Liricamente, os excertos do texto (que, por serem tão poucos, provam a dimensão d'«Os Cantos de Maldoror», a todos os níveis) foram escolhidos de forma brilhante e provocadora, atingindo alguns pontos sensíveis da realidade portuguesa: há partes que são agressões aos tabus montados pelos meios de comunicação social nos últimos anos, como a pedofilia, e outras que colocam em causa, subtilmente, alguns sentimentos patrióticos (mas esta posição já se trata de uma visão minha do espectáculo). Fica claro: os Mão Morta nada devem a ninguém, dizem o que há a dizer. Se a obra já é chocante, eles escolheram os pontos que podem chocar ainda mais.
Musicalmente, é Mão Morta. E Mão Morta é um mundo, está provado: reinventam-se, crescem, evoluem - não têm um estilo musical, são um estilo musical. Todas as músicas constroem um bom cenário para o que está a ser declamado; quem conhece o trabalho da banda, sabe que, ao contrário do que é 'natural', os Mão Morta fazem música a partir das letras. Maldoror traz uma satisfação incrível, pois temos quase a sensação que os anteriores trabalhos dos bracarenses foram uma preparação para algo desta envergadura. Não será assim, mas ajudou certamente. Maldoror é um trabalho conceptual memorável e, até agora, inigualável (espero, cheio de dúvidas, que alguém ultrapasse uma obra tão genial quanto esta).

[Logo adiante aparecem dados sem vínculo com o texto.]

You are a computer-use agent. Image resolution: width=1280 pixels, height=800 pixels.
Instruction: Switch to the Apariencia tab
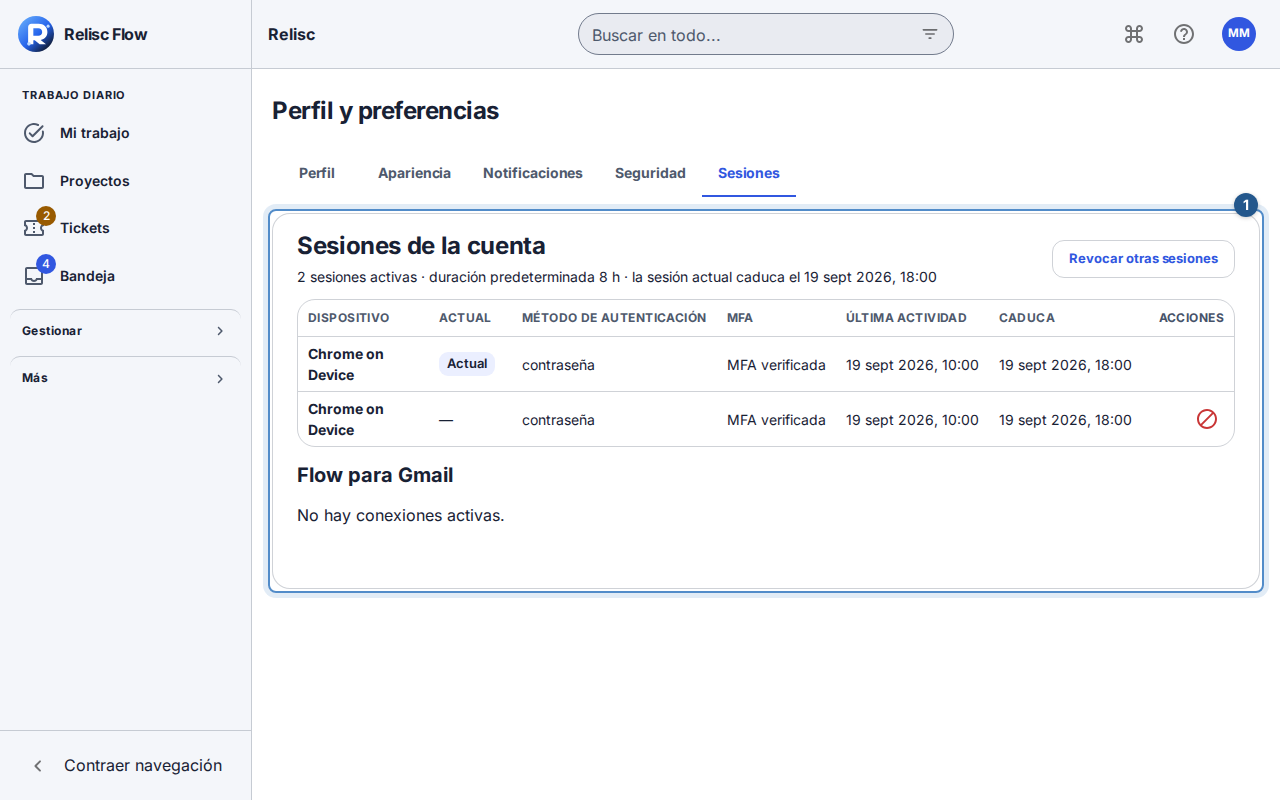pos(414,173)
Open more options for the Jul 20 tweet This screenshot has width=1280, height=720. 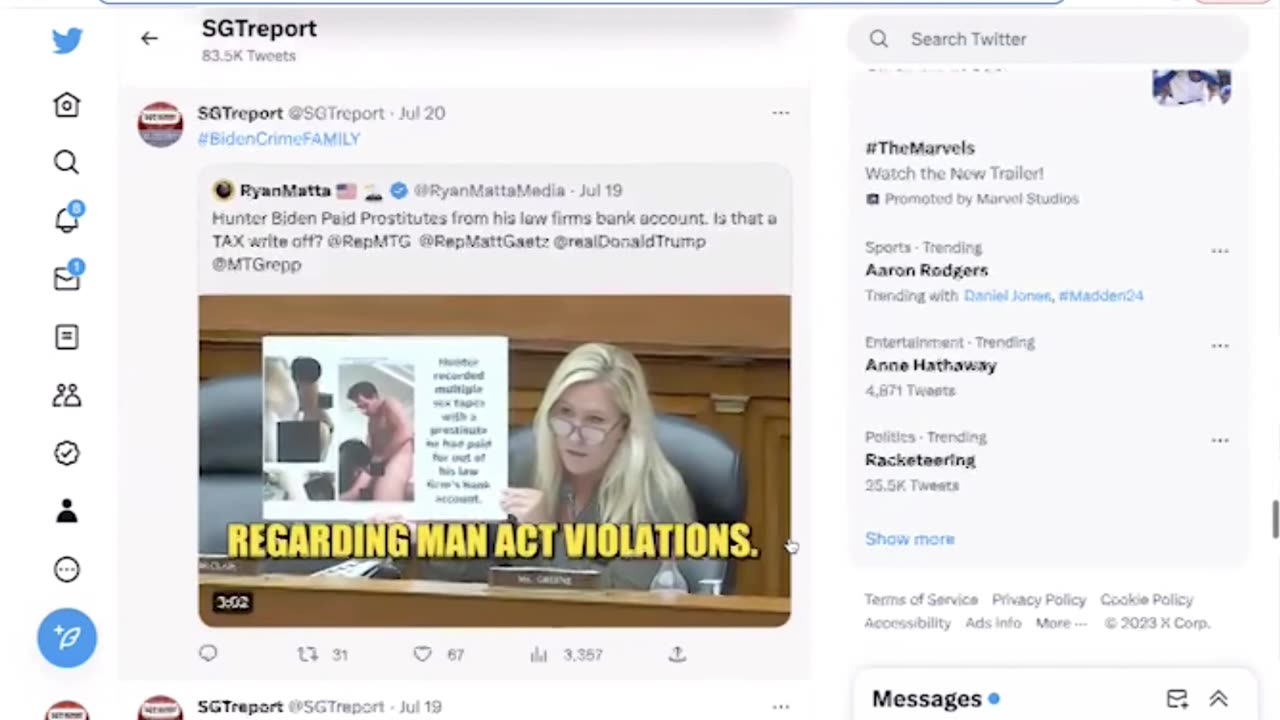pos(781,113)
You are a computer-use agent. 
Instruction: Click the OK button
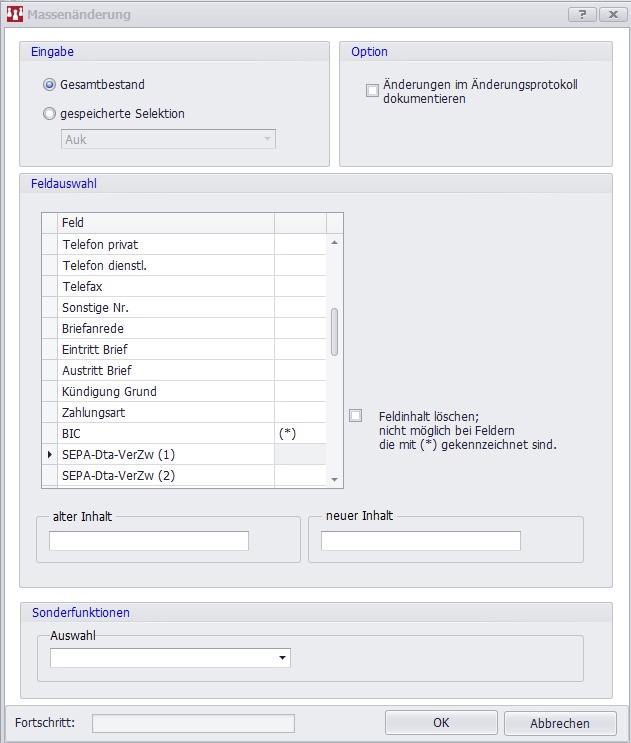tap(441, 723)
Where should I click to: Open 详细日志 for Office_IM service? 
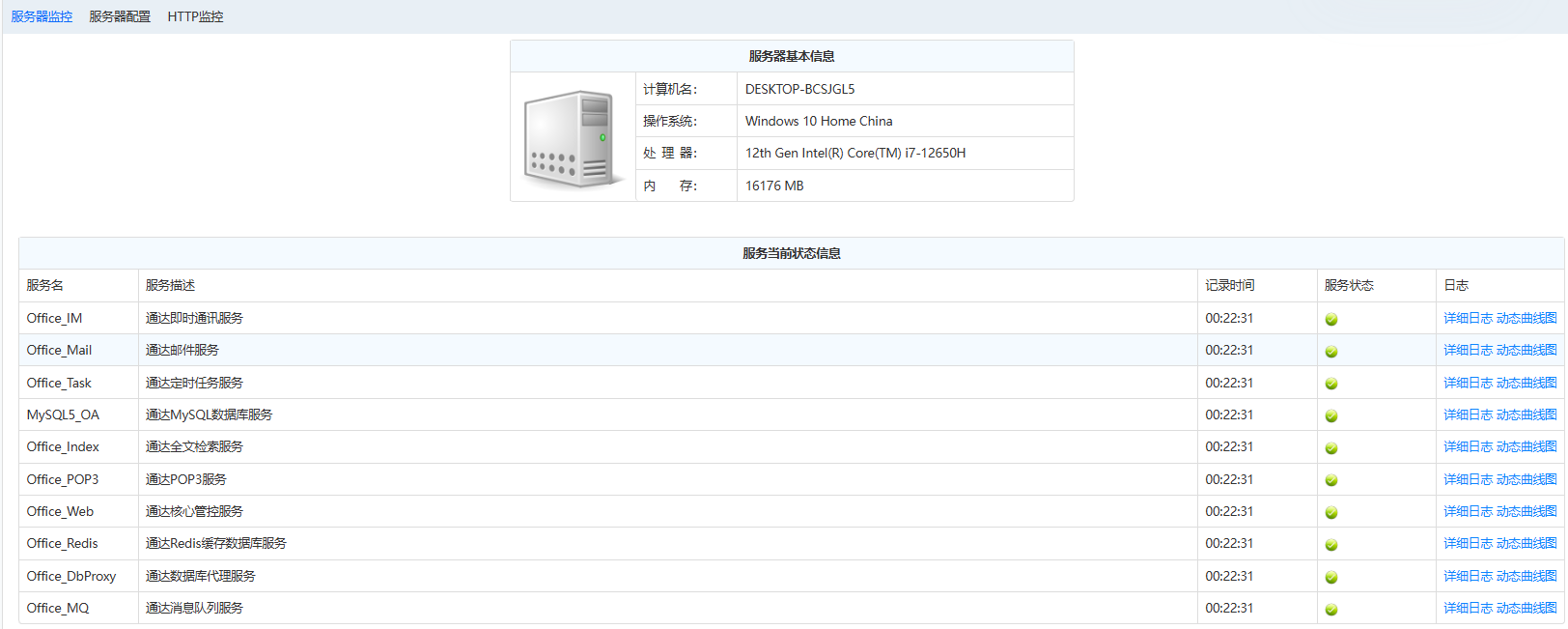click(1468, 318)
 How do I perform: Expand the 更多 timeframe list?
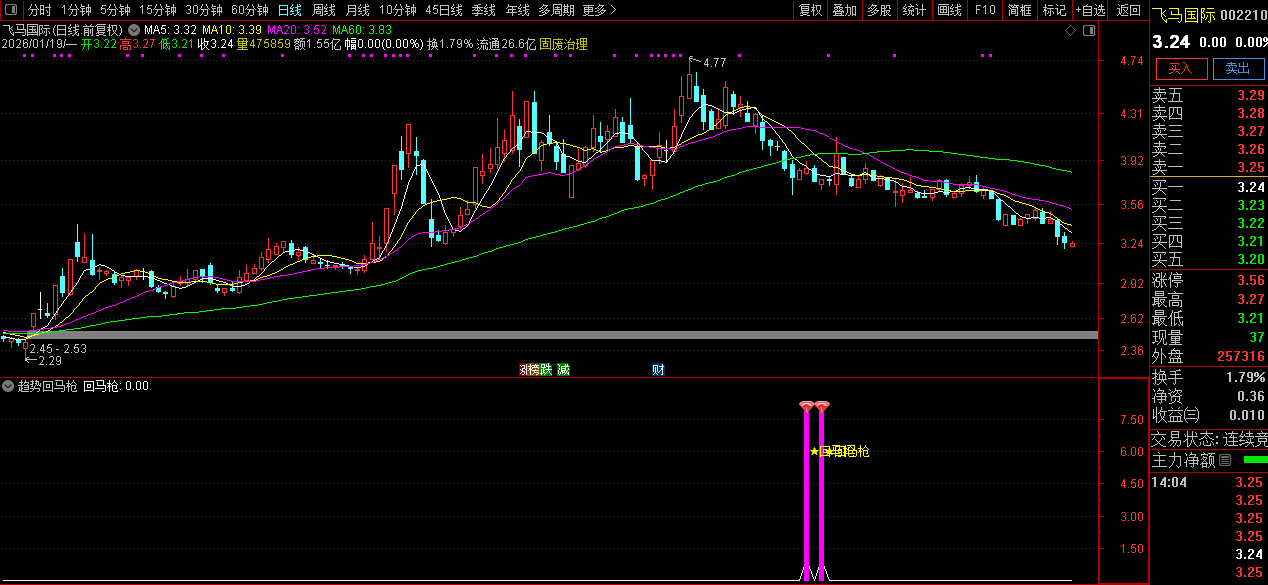pos(598,10)
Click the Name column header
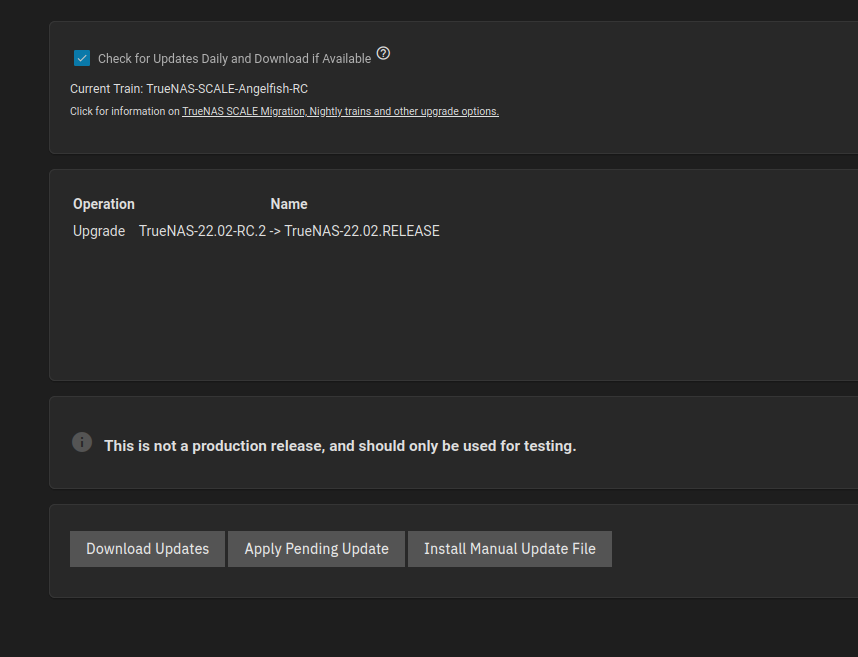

Quem ainda não ponderou ir assistir ao espectáculo, devia fazê-lo. Os Mão Morta estão melhores do que aquilo que alguma vez eu conseguiria imaginar ser possível, provando que são, realmente, a banda mais inovadora da cena actual portuguesa. Provaram que não há limites para a criação de arte ao escolher interpretar uma das obras mais singulares na literatura - e não se ficaram pela música, foram ao teatro, à vídeo-arte, etc. O mal de Maldoror está vivo e a assombrar os teatros de Portugal através dos seres mais humanos: tudo faz sentido.
Por enquanto, não faço 'spoils'. Mas, daqui a uns tempos, hei-de colocar uma ou outra música do álbum 'online'. Fiquem à espera.
5 comentários:
pois, era isso e virem ao porto apresentar isso também.
eles também não vieram a coimbra, como já era hábito. :/
tive de me chatear e de ir atrás deles, até leiria.
"Fiz um pacto com a prostituição para semear a desordem nas famílias."
"Estou sujo. Roído de piolhos. Os porcos, quando olham para mim, vomitam."
"deve-se deixar crescer as unhas durante quinze dias..."
e depois o que vem é incrível ^^
Para mim (que não assisti ao espectáculo) é um álbum brutal. Vindo da melhor banda de Portugal (sim atrevo-me a dizê-lo).